# Data for processing:
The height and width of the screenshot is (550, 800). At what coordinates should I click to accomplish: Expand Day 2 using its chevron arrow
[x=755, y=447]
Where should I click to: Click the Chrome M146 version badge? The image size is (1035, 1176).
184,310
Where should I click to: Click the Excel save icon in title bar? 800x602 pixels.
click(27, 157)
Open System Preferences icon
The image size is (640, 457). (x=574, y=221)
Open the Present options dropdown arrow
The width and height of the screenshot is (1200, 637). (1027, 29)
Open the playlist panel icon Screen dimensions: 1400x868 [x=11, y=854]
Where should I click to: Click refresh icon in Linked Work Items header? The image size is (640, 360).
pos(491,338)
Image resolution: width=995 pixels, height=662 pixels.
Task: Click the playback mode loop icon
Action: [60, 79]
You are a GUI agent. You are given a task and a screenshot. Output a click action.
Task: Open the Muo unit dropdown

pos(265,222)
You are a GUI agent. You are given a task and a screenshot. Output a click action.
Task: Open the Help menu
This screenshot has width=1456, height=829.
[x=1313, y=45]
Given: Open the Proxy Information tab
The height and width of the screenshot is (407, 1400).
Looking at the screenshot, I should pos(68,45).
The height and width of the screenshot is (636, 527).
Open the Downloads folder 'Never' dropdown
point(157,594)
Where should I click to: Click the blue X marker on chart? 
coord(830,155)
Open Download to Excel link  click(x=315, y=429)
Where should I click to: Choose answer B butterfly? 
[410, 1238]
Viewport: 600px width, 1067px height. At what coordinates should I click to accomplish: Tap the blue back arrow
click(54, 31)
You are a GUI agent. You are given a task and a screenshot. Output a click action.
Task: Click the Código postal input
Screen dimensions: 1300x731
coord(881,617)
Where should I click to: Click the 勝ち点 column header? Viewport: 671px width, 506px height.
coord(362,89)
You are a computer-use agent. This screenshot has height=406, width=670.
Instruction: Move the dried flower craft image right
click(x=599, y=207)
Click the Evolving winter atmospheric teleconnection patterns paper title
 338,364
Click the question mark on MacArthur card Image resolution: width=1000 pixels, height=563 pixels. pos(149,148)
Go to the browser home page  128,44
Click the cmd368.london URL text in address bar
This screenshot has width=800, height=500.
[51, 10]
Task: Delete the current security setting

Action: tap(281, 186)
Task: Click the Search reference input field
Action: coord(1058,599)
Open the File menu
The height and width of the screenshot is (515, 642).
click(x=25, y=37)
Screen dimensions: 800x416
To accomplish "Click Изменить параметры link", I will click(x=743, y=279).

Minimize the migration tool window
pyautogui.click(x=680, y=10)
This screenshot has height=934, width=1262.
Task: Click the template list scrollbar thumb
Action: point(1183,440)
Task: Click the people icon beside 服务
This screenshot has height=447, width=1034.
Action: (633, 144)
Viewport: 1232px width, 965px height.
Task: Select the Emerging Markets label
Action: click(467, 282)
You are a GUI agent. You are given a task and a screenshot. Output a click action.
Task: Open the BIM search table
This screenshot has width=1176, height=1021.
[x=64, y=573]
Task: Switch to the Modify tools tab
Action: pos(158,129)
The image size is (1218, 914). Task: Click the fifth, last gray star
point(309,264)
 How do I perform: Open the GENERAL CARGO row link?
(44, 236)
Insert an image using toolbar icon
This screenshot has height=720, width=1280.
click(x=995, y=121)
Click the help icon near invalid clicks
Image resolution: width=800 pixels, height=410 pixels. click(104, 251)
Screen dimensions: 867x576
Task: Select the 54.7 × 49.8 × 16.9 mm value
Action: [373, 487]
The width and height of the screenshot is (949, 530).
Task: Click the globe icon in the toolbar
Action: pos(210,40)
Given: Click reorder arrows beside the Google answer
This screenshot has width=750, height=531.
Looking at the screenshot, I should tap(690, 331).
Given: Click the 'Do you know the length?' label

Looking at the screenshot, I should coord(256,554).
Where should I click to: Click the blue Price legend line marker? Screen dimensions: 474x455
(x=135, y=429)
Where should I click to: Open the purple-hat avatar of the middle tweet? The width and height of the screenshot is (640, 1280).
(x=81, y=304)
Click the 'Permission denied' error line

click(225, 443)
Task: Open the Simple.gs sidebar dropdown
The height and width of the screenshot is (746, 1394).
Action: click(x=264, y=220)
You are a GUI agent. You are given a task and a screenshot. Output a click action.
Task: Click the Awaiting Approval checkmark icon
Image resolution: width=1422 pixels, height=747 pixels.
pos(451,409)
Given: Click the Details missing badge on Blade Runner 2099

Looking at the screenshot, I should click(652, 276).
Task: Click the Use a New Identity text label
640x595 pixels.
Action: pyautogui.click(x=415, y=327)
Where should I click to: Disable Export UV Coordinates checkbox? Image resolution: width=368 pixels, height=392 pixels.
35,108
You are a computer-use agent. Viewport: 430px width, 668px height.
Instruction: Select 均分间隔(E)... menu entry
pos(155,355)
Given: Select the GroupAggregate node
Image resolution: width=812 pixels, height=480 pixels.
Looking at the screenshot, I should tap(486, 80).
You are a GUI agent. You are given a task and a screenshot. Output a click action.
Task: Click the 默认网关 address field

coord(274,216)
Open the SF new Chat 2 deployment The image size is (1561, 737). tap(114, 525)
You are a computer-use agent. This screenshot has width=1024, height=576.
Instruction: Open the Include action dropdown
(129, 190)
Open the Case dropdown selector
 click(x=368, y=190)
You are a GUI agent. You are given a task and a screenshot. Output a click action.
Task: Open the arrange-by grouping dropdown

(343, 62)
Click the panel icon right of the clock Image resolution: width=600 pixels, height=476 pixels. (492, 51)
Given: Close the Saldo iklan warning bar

# Exercise prompt:
Go through the data and copy every line that includes "beside".

# Exercise result:
Task: Click the people icon beside 服务
Given: Click reorder arrows beside the Google answer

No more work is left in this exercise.